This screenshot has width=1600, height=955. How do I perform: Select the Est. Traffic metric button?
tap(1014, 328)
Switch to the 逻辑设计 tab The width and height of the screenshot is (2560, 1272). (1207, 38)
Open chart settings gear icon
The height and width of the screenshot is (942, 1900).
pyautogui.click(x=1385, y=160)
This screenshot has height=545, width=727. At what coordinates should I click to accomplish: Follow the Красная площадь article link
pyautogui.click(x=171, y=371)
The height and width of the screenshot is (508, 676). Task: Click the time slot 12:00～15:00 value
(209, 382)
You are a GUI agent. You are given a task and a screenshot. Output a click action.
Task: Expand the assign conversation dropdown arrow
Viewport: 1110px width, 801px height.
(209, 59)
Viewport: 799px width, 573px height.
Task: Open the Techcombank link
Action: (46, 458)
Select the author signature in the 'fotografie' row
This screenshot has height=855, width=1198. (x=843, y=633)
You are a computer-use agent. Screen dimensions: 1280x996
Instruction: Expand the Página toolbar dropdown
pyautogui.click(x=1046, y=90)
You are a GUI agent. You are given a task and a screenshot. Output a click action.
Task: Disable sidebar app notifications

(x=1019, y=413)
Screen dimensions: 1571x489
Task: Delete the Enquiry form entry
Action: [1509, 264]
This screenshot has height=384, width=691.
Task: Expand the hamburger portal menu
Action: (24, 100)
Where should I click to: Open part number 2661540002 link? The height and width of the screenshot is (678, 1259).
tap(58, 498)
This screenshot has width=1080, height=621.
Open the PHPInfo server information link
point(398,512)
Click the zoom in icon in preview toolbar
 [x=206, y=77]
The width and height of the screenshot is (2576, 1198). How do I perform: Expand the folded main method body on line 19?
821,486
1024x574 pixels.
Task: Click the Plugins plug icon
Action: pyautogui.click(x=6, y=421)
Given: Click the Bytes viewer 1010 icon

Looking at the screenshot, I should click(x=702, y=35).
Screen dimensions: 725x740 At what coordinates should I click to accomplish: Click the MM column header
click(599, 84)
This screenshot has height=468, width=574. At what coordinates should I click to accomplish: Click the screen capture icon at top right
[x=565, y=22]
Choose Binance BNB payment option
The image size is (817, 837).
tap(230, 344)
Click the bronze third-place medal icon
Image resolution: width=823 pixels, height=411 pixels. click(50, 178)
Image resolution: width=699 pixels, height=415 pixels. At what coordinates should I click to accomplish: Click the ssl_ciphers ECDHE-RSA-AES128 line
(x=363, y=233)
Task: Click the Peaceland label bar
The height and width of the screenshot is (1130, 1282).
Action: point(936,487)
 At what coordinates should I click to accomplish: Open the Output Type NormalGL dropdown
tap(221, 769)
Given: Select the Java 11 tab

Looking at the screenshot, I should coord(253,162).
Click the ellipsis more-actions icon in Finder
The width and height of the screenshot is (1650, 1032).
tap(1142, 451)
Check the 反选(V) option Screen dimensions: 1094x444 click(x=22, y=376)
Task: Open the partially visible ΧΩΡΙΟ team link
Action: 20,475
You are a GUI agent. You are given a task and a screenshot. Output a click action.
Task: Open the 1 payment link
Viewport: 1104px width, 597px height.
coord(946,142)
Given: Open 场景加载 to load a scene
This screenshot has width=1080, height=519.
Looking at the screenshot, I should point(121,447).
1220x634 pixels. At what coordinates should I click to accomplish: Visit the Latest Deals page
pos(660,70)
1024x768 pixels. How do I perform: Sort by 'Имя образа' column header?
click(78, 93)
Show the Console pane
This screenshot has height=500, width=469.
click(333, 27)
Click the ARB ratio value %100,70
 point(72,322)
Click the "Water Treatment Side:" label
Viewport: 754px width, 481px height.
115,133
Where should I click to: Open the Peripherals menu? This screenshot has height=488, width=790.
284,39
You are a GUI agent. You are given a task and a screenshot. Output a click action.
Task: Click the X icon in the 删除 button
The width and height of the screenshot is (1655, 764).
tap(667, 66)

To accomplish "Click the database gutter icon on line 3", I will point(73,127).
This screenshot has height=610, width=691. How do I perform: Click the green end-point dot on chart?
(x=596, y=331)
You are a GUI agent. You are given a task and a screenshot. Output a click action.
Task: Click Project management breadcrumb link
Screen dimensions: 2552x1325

****************************************

Your objective -> Which lines in the records above run from the one that has "At what coordinates should I click to accomplish: Open" through the one that has "Action: 20,475"? Extract them and repeat them with nothing changed.

Completed task ->
 At what coordinates should I click to accomplish: Open the Output Type NormalGL dropdown
tap(221, 769)
Given: Select the Java 11 tab

Looking at the screenshot, I should coord(253,162).
Click the ellipsis more-actions icon in Finder
The width and height of the screenshot is (1650, 1032).
tap(1142, 451)
Check the 反选(V) option Screen dimensions: 1094x444 click(x=22, y=376)
Task: Open the partially visible ΧΩΡΙΟ team link
Action: 20,475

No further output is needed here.